[Data listing]
····················
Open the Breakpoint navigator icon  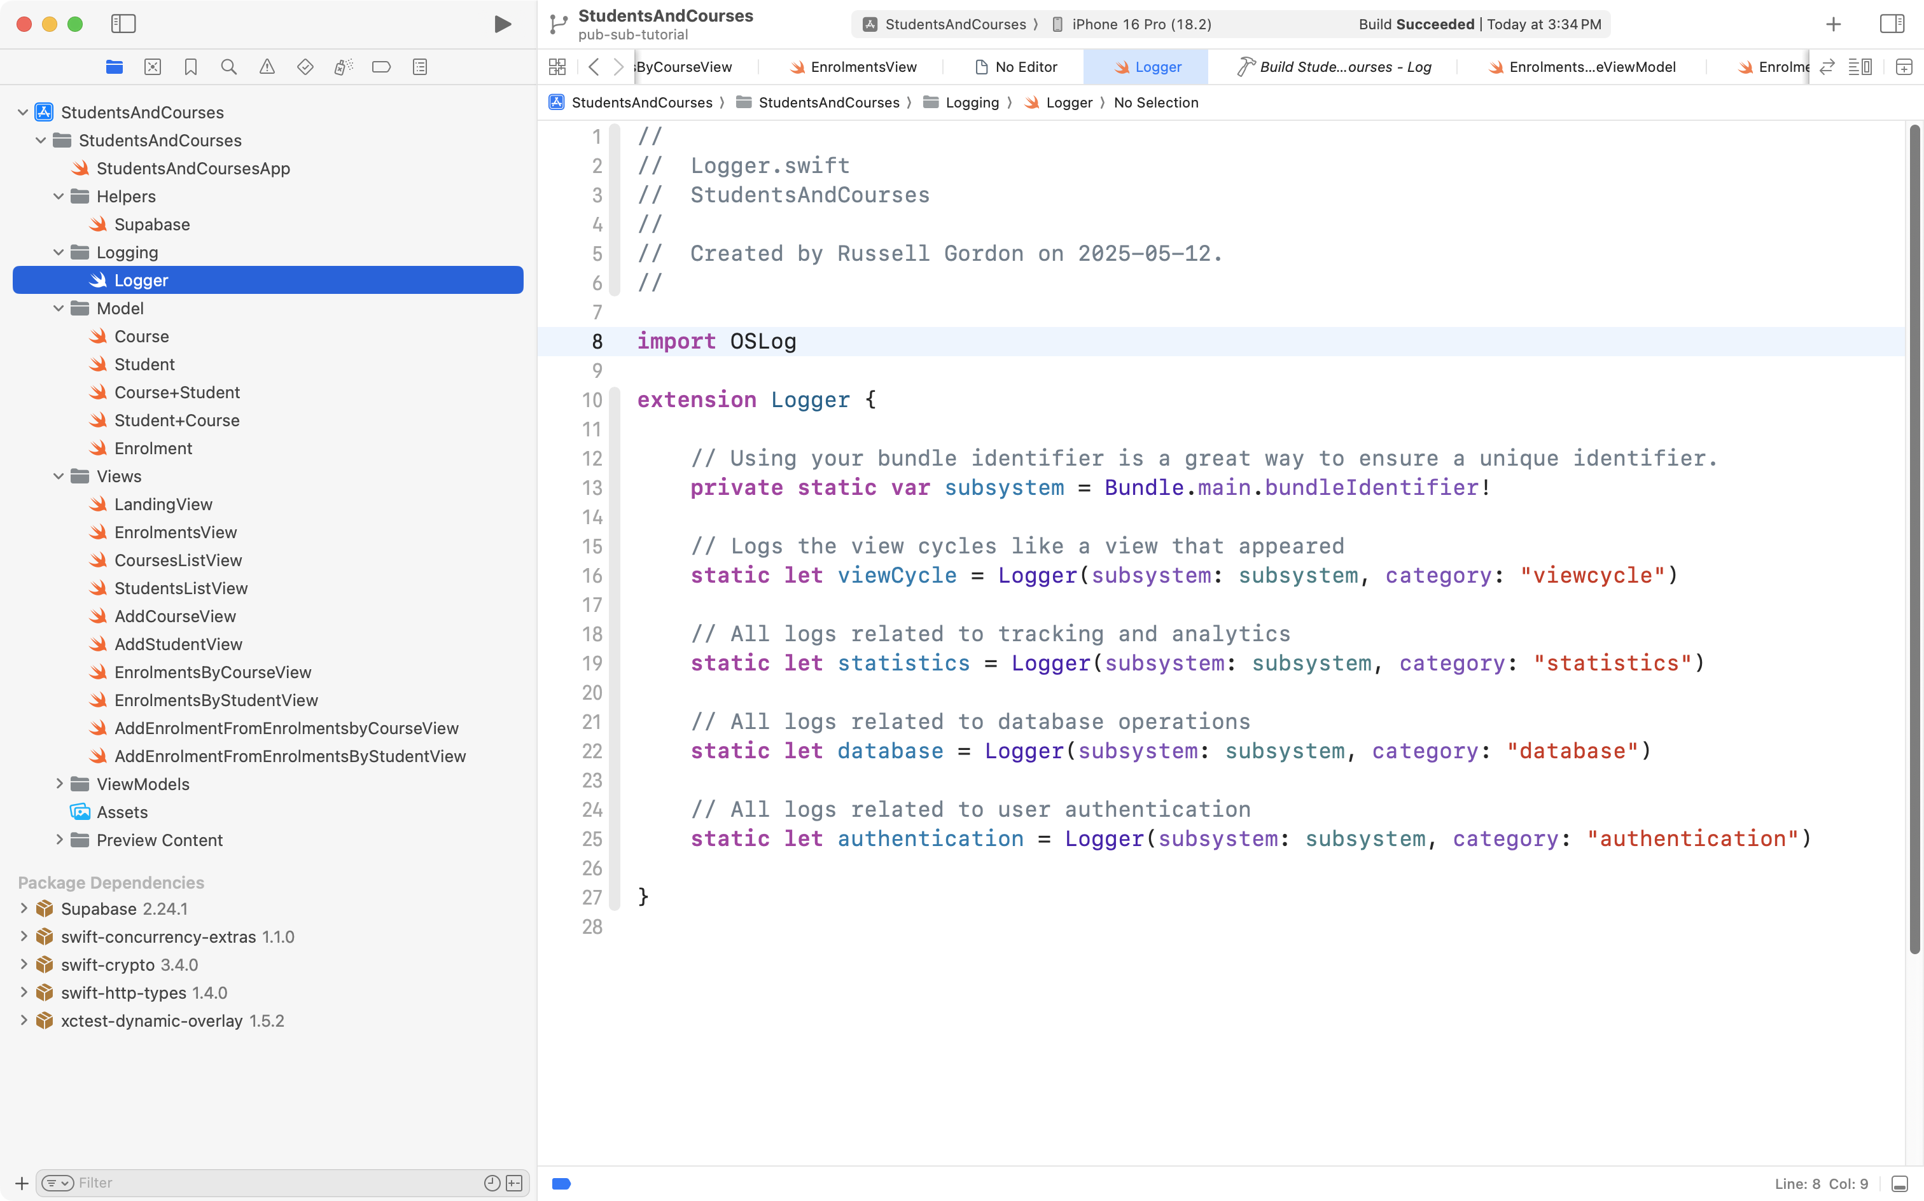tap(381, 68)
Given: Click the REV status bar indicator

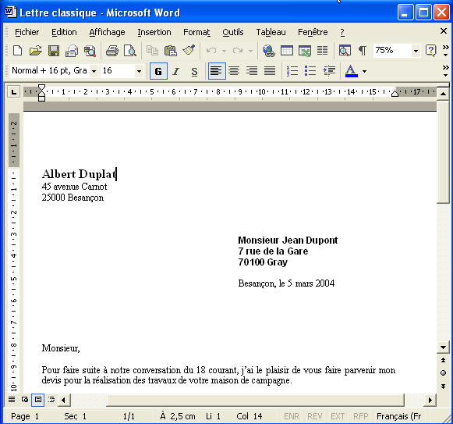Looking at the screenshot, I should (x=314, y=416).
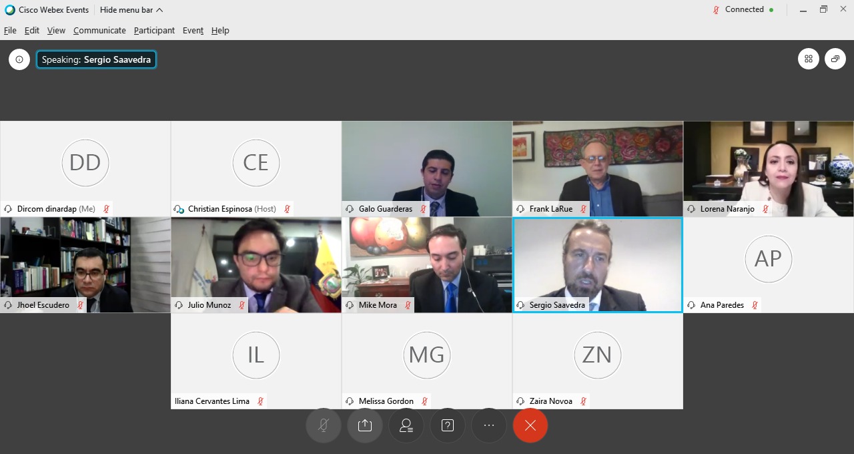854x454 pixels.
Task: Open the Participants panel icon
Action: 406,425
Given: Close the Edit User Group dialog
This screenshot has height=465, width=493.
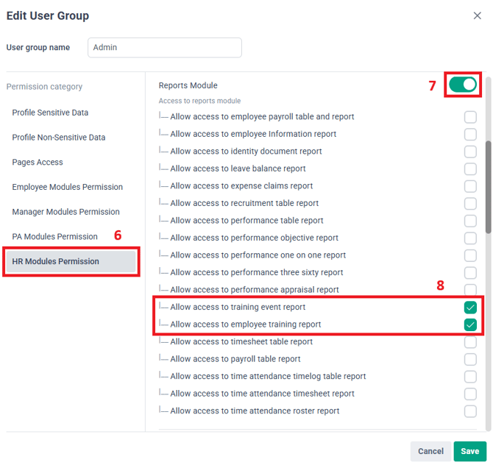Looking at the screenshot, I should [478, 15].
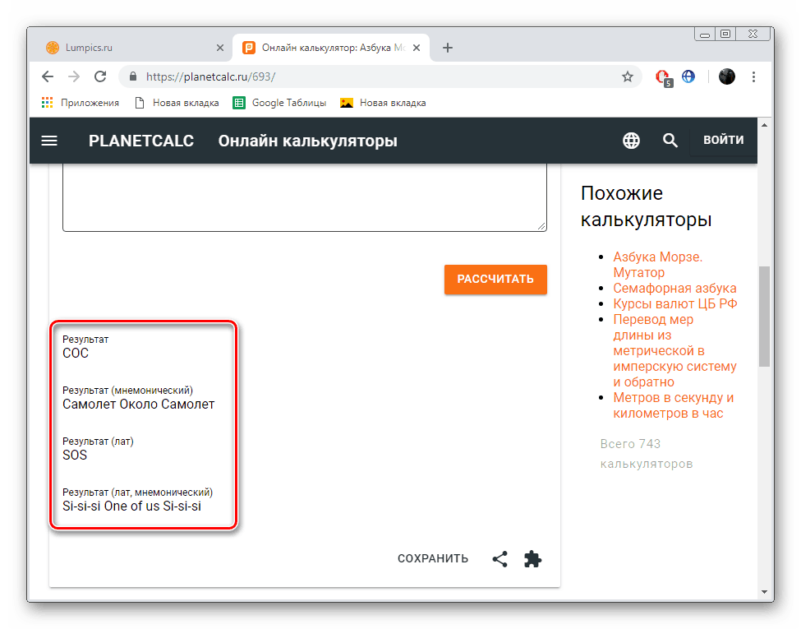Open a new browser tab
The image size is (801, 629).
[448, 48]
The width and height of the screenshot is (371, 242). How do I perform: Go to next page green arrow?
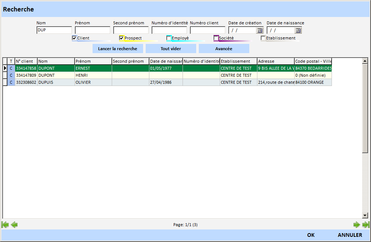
····················
_Short problem_
Could you rewrite the rows, starting at the line that has "Given: Click the REV status bar indicator" and continuing to the end of the rows, with "dialog" replaced by "window" and everything else unchanged? Leave out the pictures.

_Solution to the exercise_
Given: Click the REV status bar indicator

Looking at the screenshot, I should (x=314, y=416).
854x454 pixels.
Task: Open the Participants panel icon
Action: 406,425
Given: Close the Edit User Group window
This screenshot has height=465, width=493.
Looking at the screenshot, I should [478, 15].
Open a new browser tab
The image size is (801, 629).
[448, 48]
The width and height of the screenshot is (371, 242). How do I perform: Go to next page green arrow?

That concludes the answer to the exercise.